Thanks to the National Assembly’s Standing Committee on Human Rights that it has understood how the Prevention of Electronic Crimes Act (PECA) 2016 is flawed. While hearing a journalist, Shahzeb Jillani, the committee has requested the National Commission on Human Rights (NCHR) to come up with recommendations to avoid the misuse of law in future.

No one in his or her right mind ever imagined that Pakistan would turn into an Orwellian state. While there were some critical voices against the flaws in PECA, however, their criticisms were swept under the carpet. Although the primary aim of the act is to counter online harassment and terrorist content, it also serves the purpose of a perfect tool in the hands of those who want to curb dissent against state injustices.

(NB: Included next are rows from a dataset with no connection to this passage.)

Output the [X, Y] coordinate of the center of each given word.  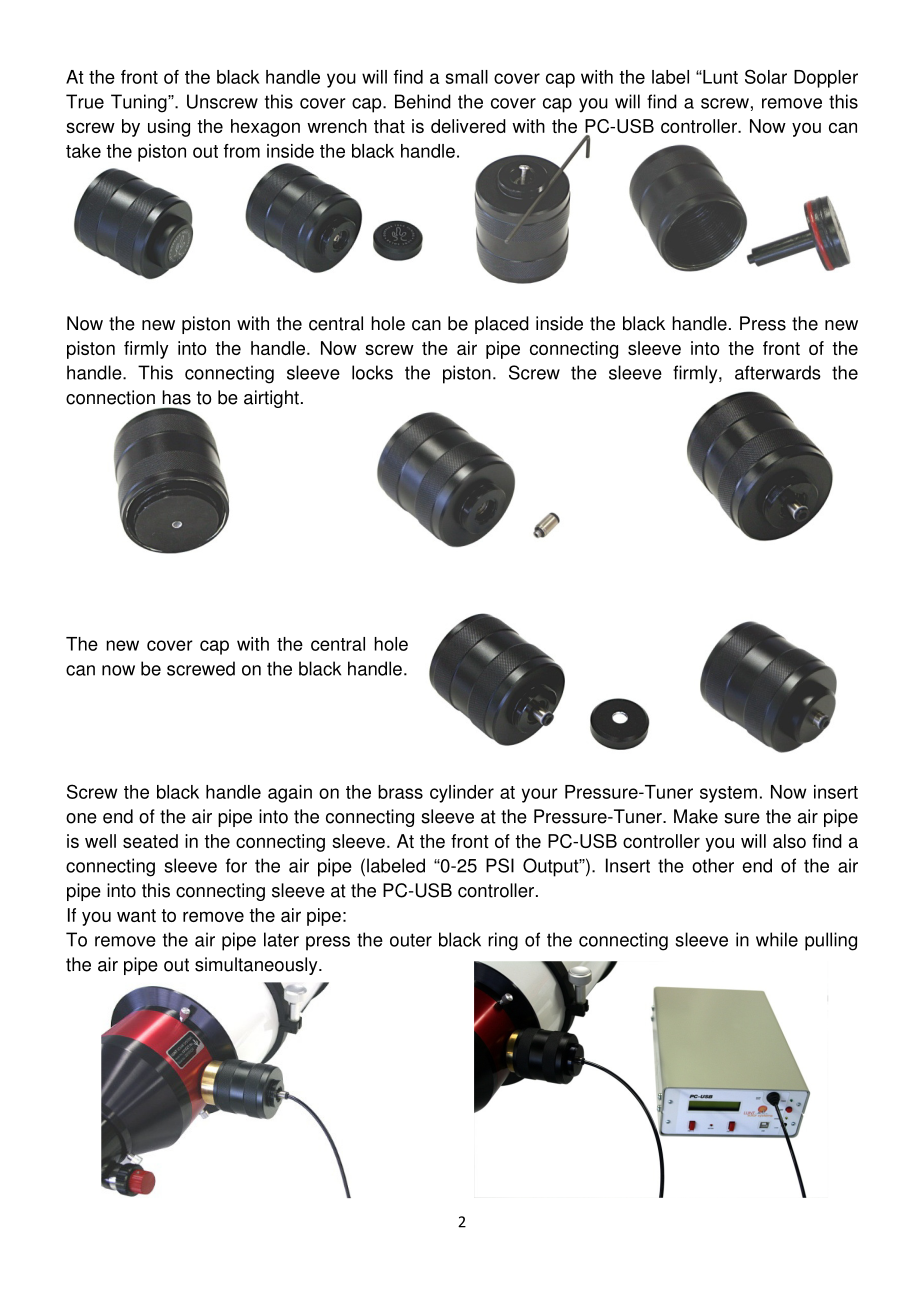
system [728, 794]
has [176, 397]
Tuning [140, 103]
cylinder [462, 794]
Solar [766, 76]
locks [372, 372]
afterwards [778, 372]
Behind [423, 101]
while [777, 939]
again [290, 794]
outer [411, 940]
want [136, 915]
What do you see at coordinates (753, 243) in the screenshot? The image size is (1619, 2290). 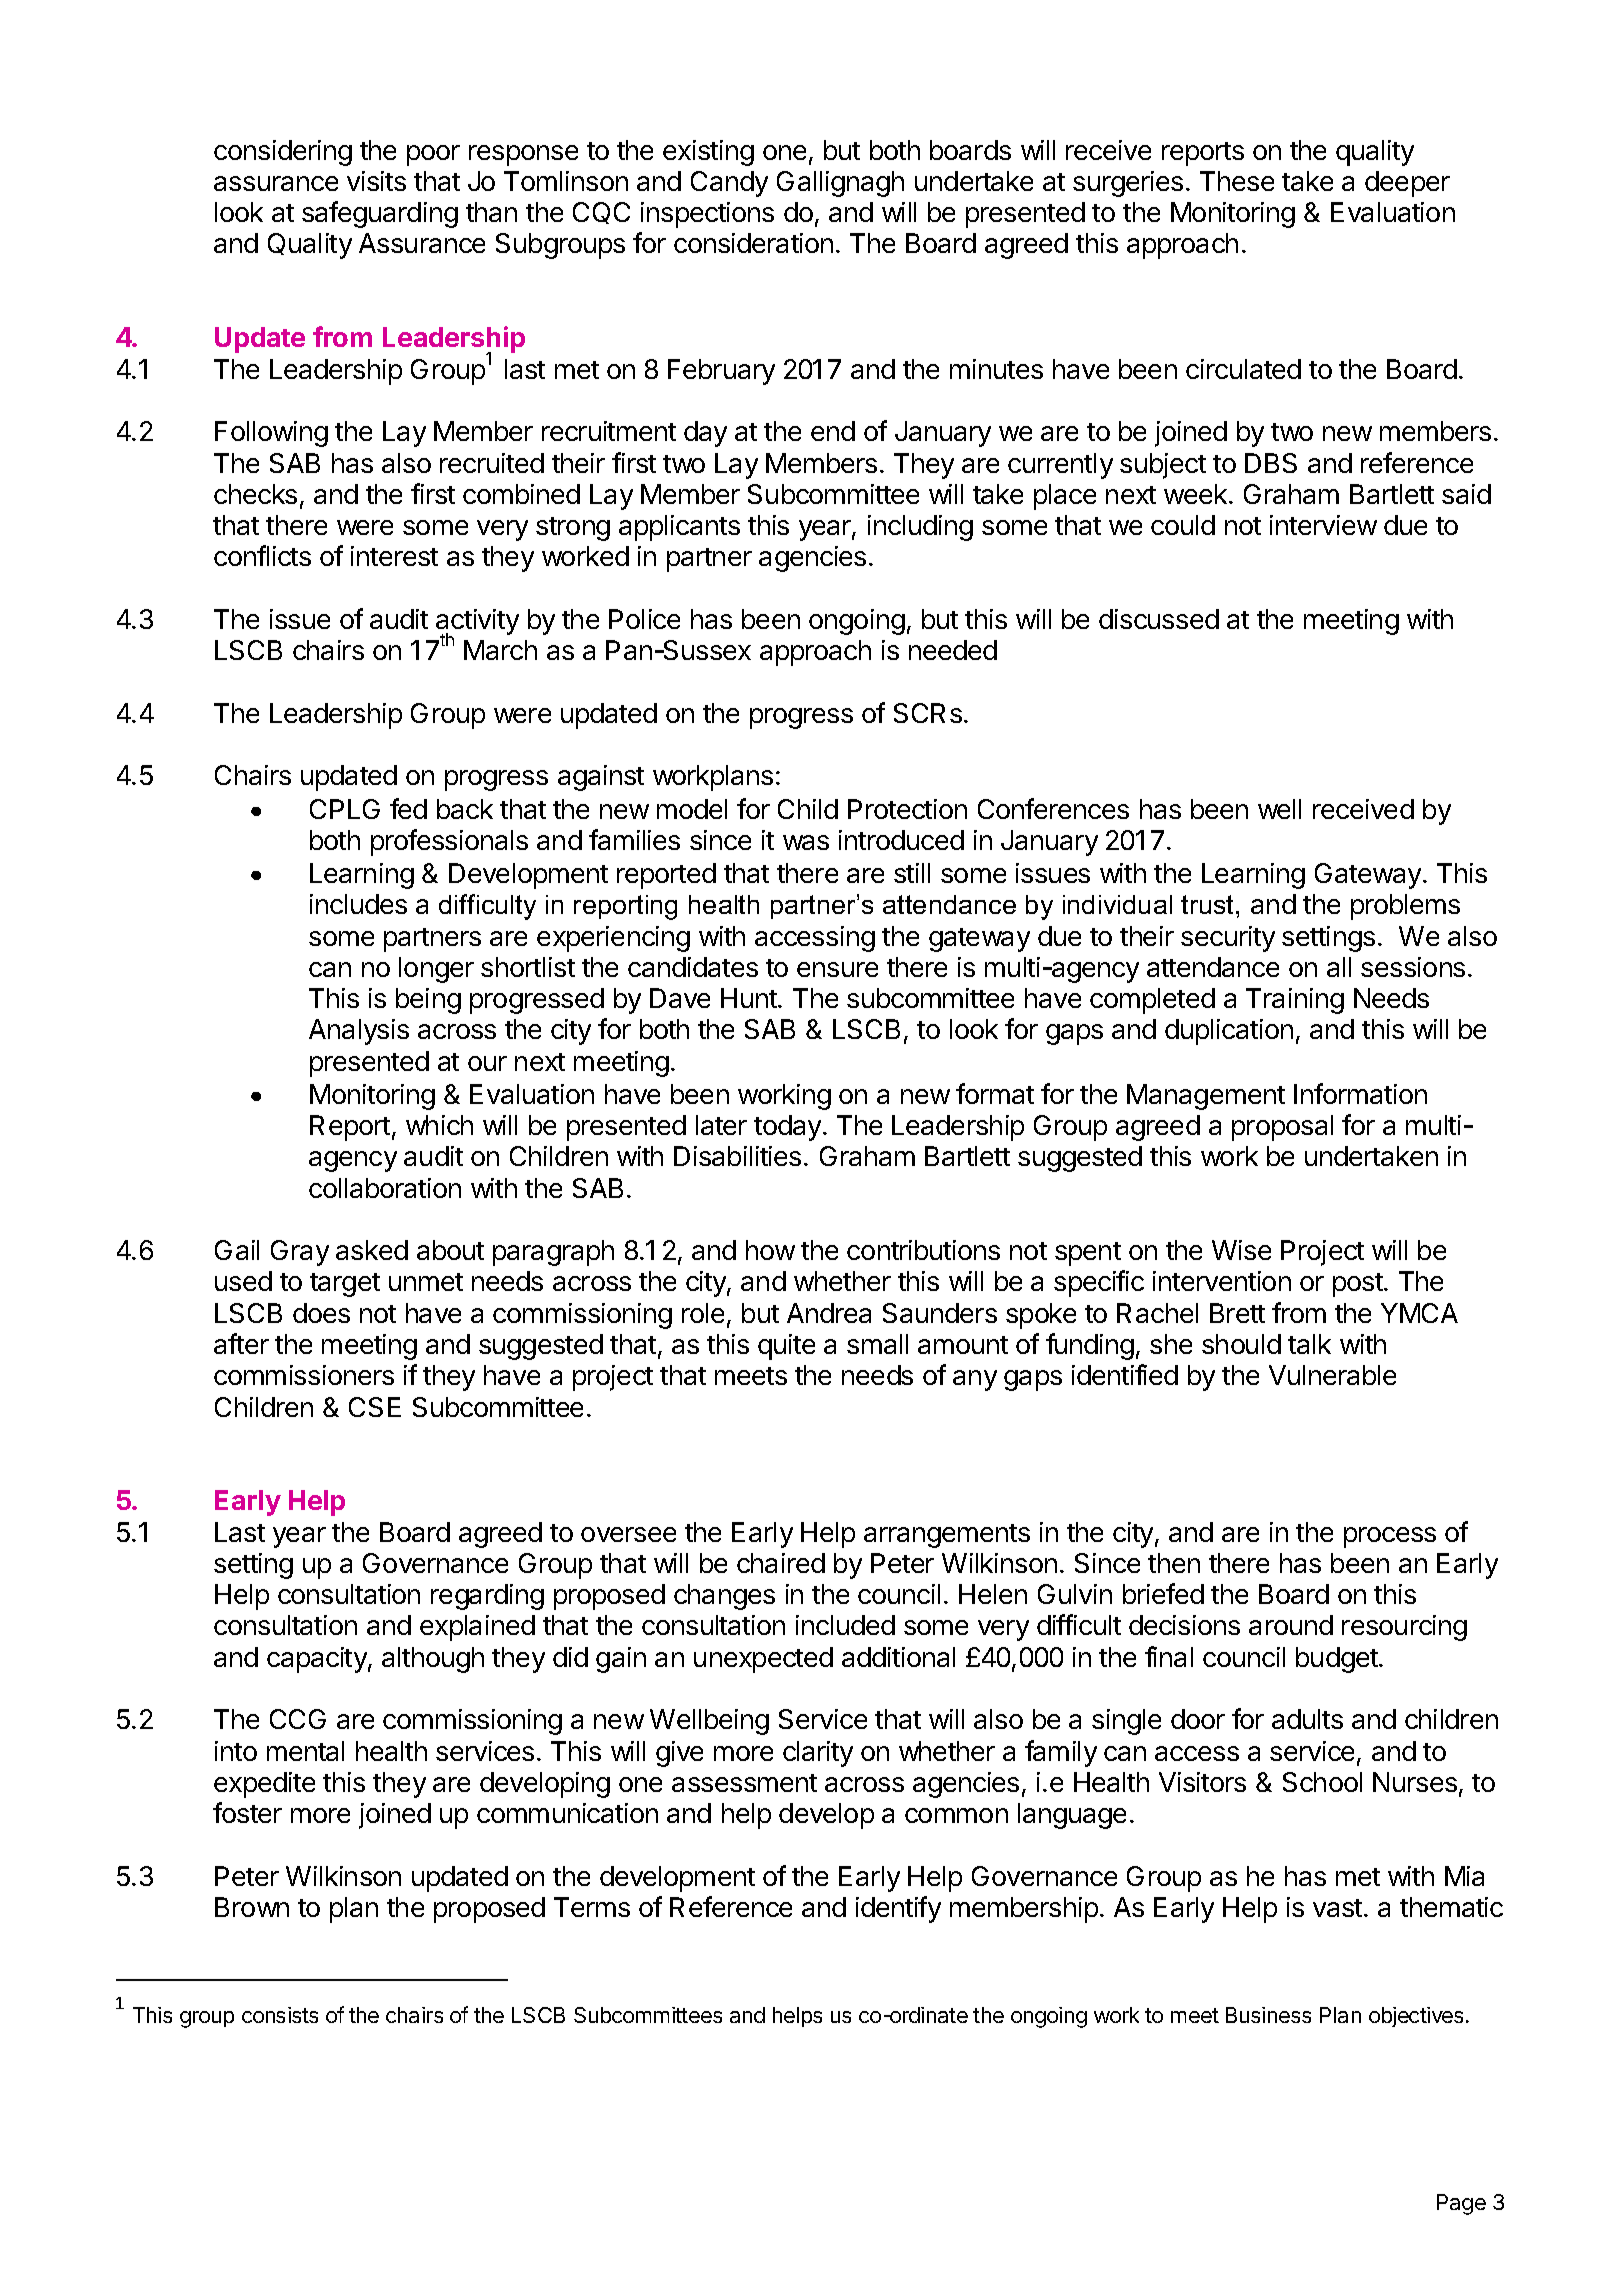 I see `consideration` at bounding box center [753, 243].
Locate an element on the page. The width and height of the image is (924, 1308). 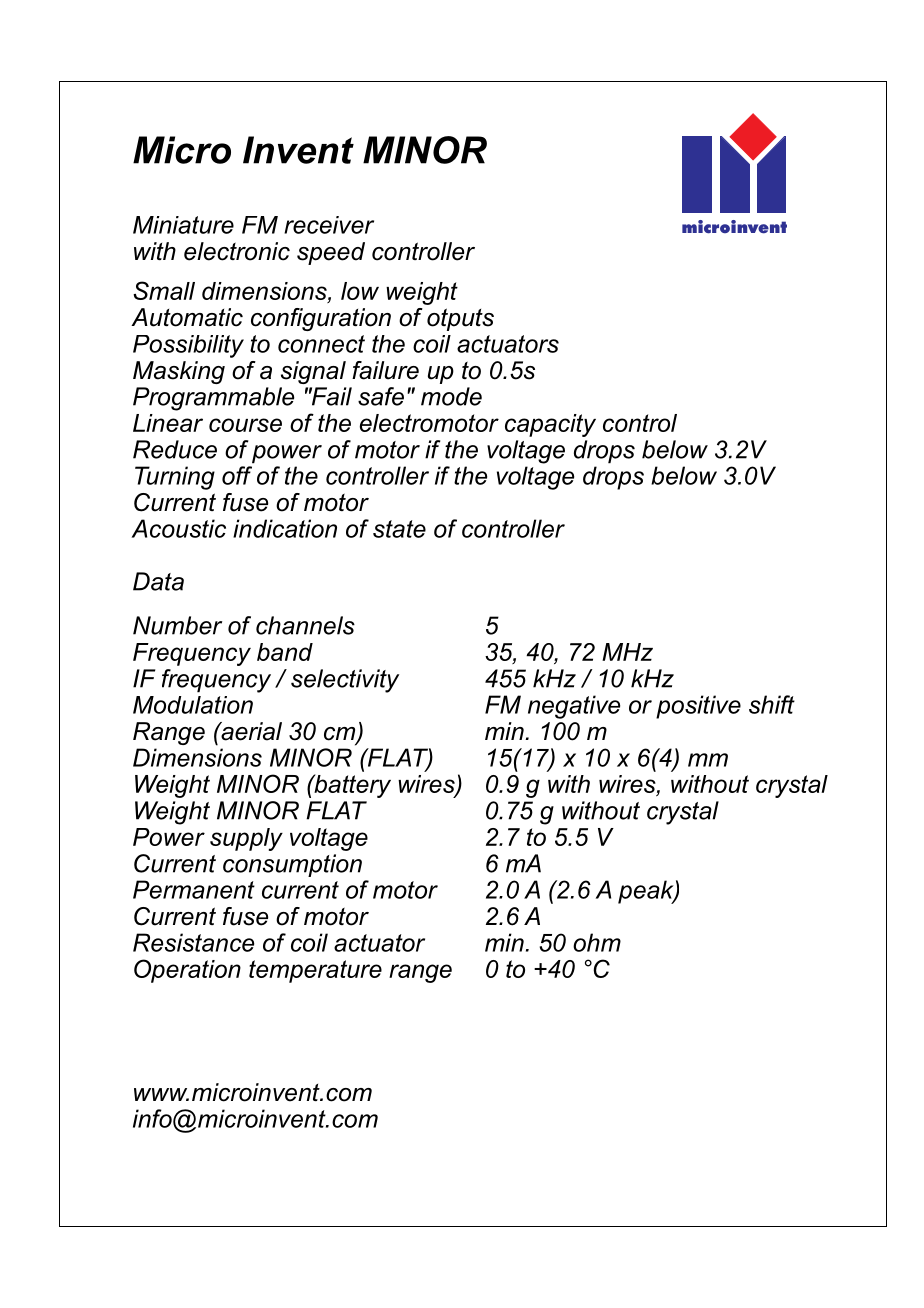
aerial is located at coordinates (250, 731).
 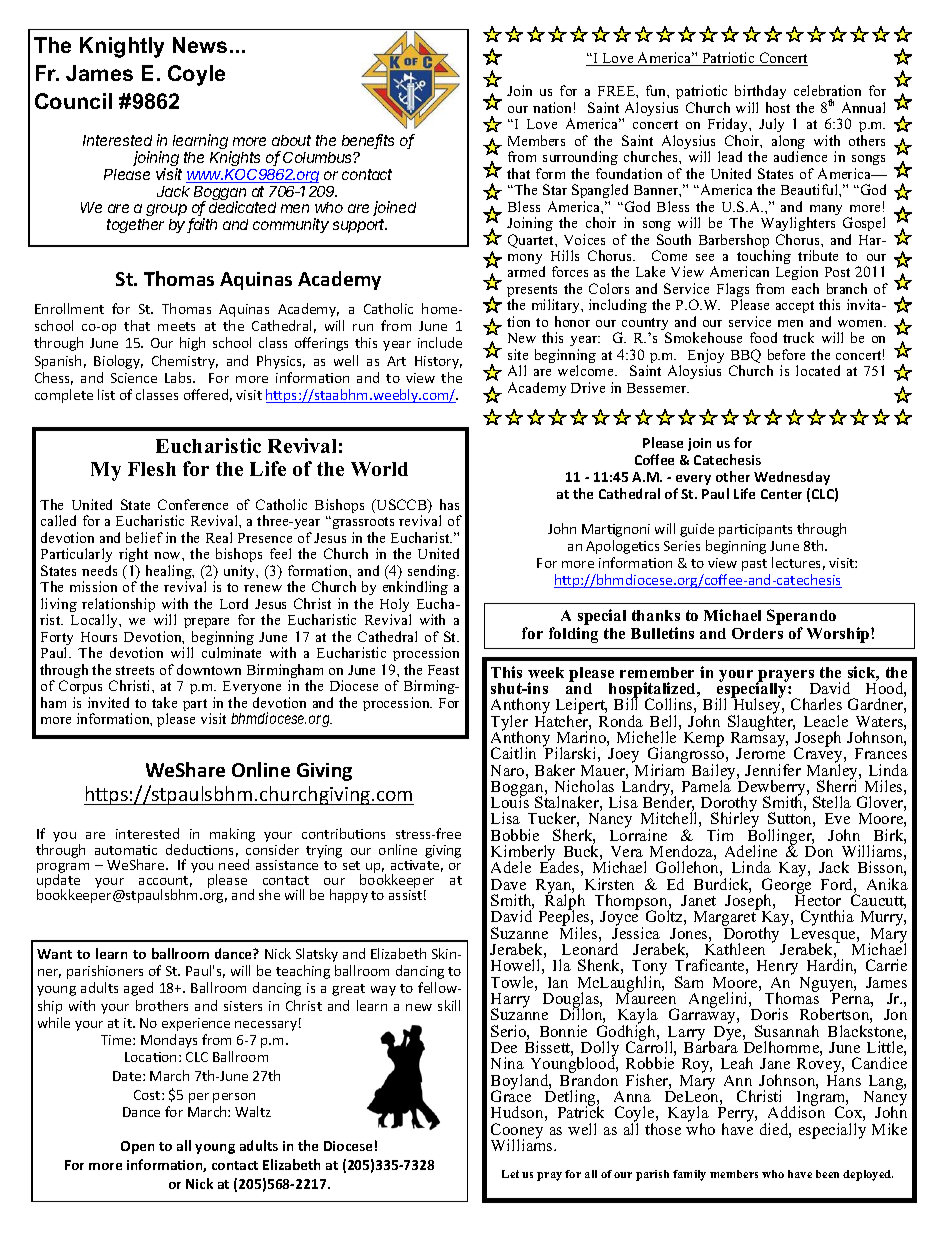 What do you see at coordinates (176, 326) in the screenshot?
I see `meets` at bounding box center [176, 326].
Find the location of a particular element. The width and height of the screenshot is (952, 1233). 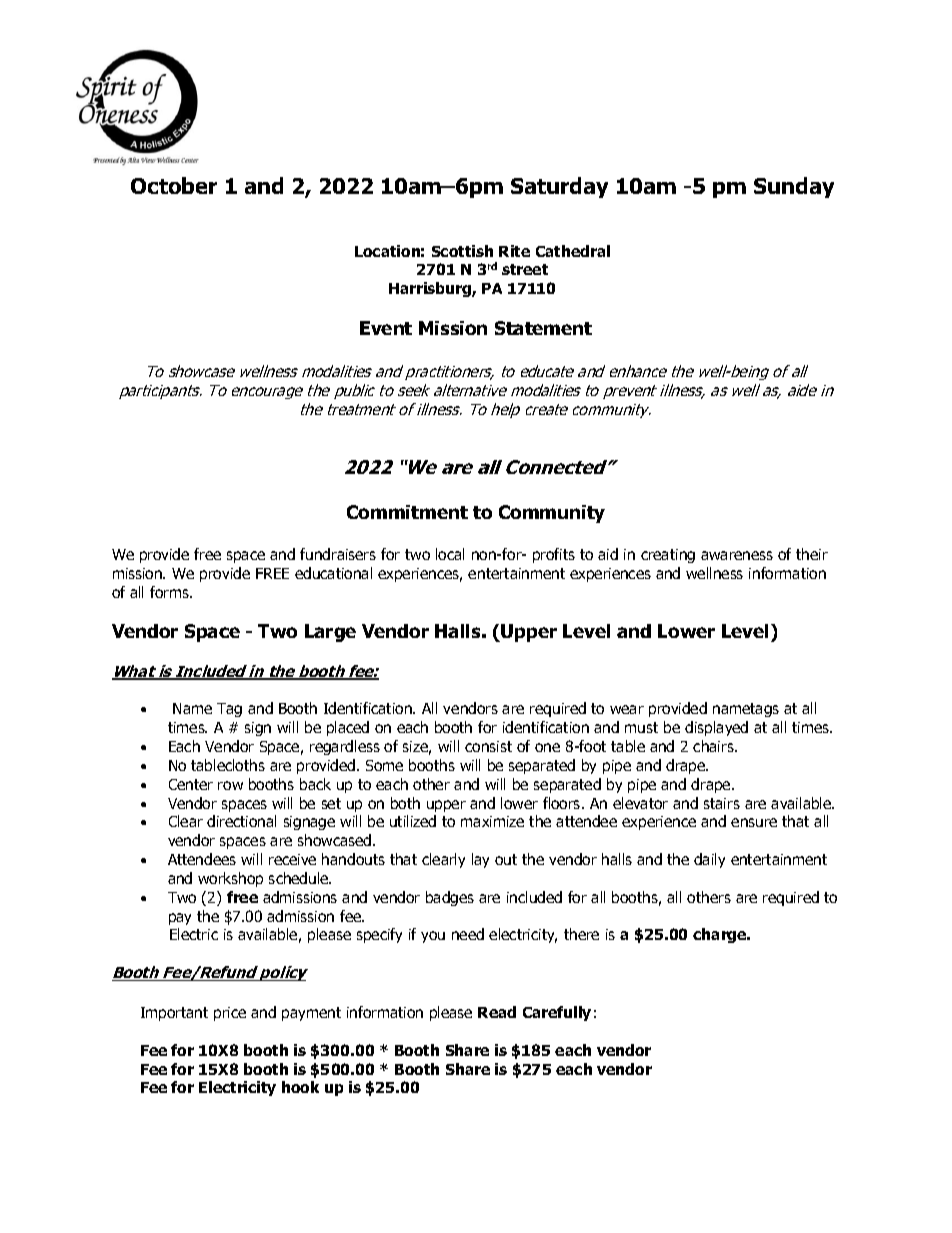

hook is located at coordinates (300, 1087).
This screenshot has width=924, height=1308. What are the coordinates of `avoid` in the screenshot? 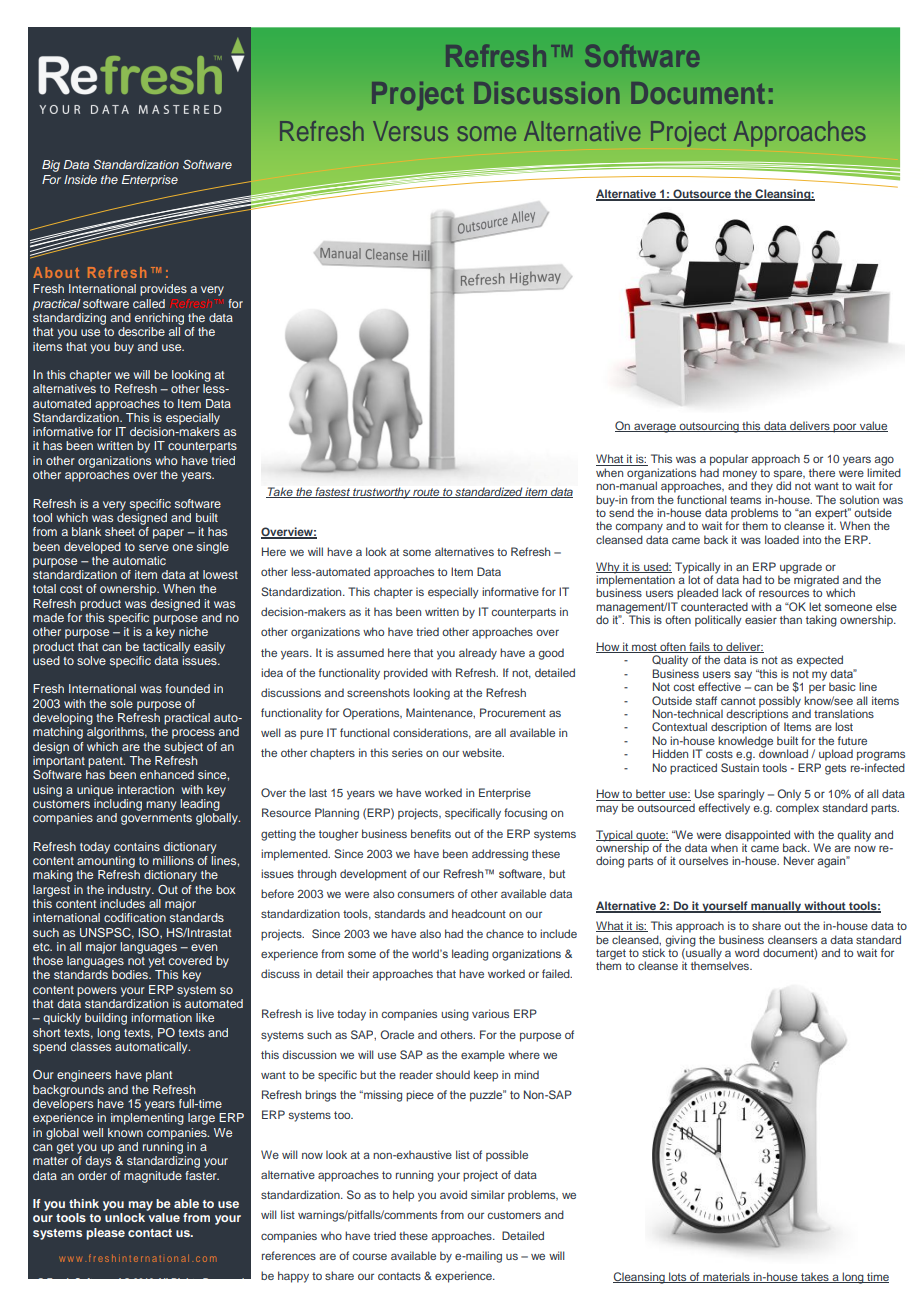 It's located at (453, 1194).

The case against Shahzeb Jillani that a local court in Karachi has already quashed ignites debate on the said law’s potential to get abused. Charges against the journalist were made for answering questions in the television show of Kamran Khan. Since the journalist’s opinion differs from that of the petitioner, the latter found Shahzeb’s remarks harming Pakistan’s national interests. However, it is then a slippery slope, and it will make dissent disappear from a society that is vital for the progress of any society.

One fundamental right that PECA severely undermines is the freedom of speech that is article 19 of the constitution. One of the most pressing concerns relates to whether some of the powers given to authorities under PECA should lie with them in the first place. For instance, section 37 of the Act discusses unlawful online content.

Moreover, there are several other provisions of the law that threaten free speech. For example, section 9 discusses the glorification of an offence and specifies the types of crimes and activities for which this is criminalised. However, this section has been drafted in overly broad terms and breaches international standards of freedom of speech.